Cette exigence d’une faculté de consulter le sens des conclusions du rapporteur public est absolue. Un arrêt de la Cour administrative d’appel de PARIS de 2010 a en effet décidé que le rapporteur public doit communiquer le sens de ses conclusions, même si sa position n’est pas arrêtée (CAA PARIS 29 juin 2010 n° 09PA02821)[1].

 

Le rapporteur public doit donc rendre disponible le sens de ses conclusions quand bien même celles-ci sont indéterminés.
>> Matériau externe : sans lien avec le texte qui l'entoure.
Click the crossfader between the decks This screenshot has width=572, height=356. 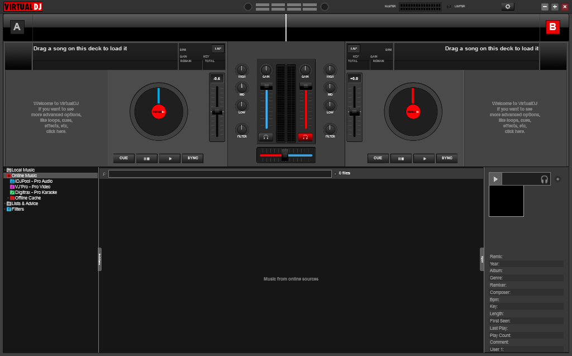click(x=285, y=155)
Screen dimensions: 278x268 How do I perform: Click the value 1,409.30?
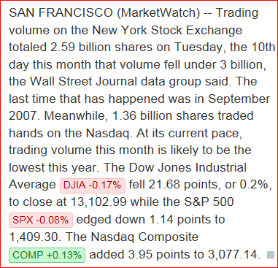(35, 237)
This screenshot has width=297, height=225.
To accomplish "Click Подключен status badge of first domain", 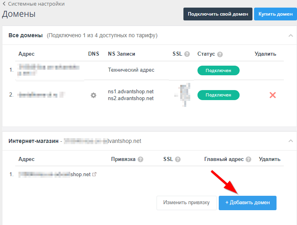I will point(218,70).
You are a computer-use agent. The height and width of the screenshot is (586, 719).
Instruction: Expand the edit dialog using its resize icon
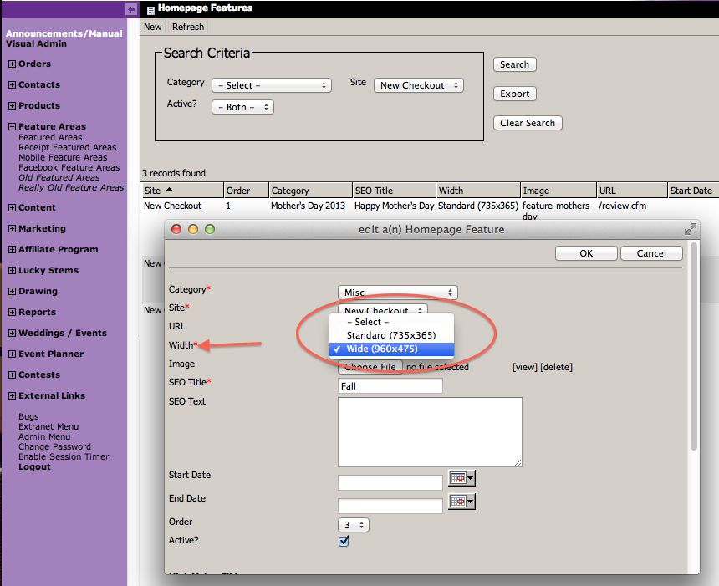[691, 228]
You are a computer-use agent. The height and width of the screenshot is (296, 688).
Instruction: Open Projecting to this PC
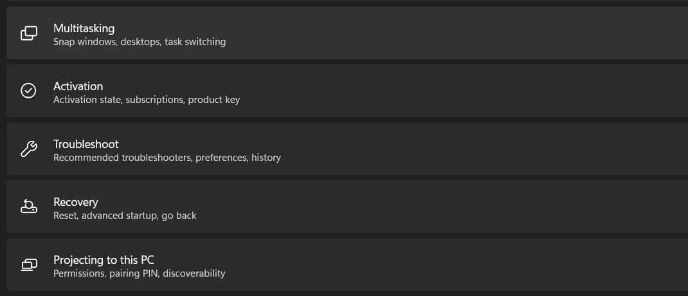coord(347,264)
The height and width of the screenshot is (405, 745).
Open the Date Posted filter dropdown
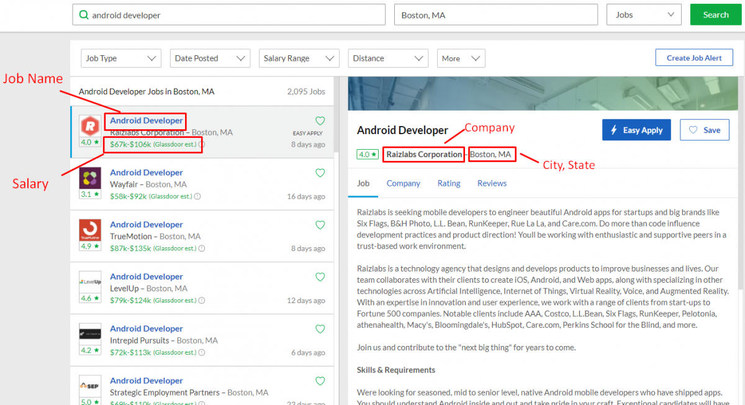(x=210, y=58)
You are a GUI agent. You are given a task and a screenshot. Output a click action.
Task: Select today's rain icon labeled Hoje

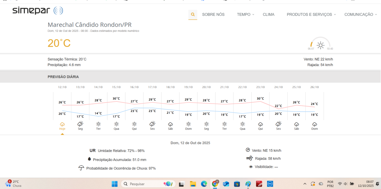pos(62,124)
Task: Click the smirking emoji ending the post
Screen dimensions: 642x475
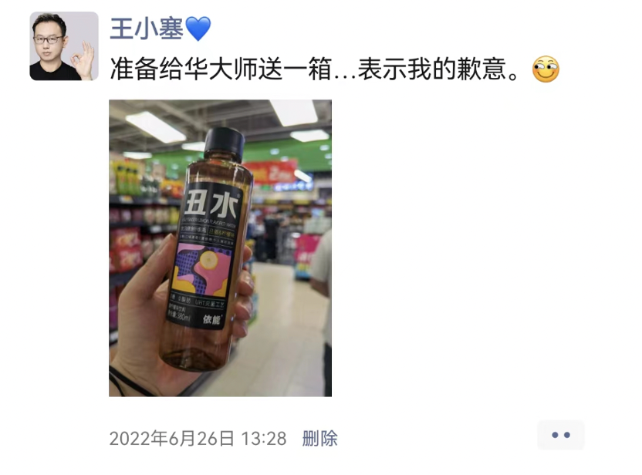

Et, en cas de modification du sens des conclusions lors de l’audience, il lui appartient d’informer préalablement la partie en ayant reçu auparavant communication à sa demande ; ce défaut d’information, préalablement à l’audience, sur le changement des sens des conclusions est sanctionné par l’irrégularité du jugement, quand bien même la partie concernée a pu produire une note en délibéré (CE 5 mai 2006, Sté” Mullerhof, req. n° 259957: Lebon 232).

 

Le régime juridique du « sens des conclusions » du rapporteur public mérite donc d’être connu en ce que sa méconnaissance est de nature à invalider la décision finalement intervenue.

 

C’est enfin les termes de l’obligation de motivation du rapport qui sont précisées dans l’arrêt du 21 juin 2013 : « il appartient au rapporteur public de préciser, en fonction de l’appréciation qu’il porte sur les caractéristiques de chaque dossier, les raisons qui déterminent la solution qu’appelle, selon lui, le litige, et notamment d’indiquer, lorsqu’il propose le rejet de la requête, s’il se fonde sur un motif de recevabilité ou sur une raison de fond, et, de mentionner, lorsqu’il conclut à l’annulation d’une décision, les moyens qu’il propose d’accueillir ; que la communication de ces informations n’est toutefois pas prescrite à peine d’irrégularité de la décision ».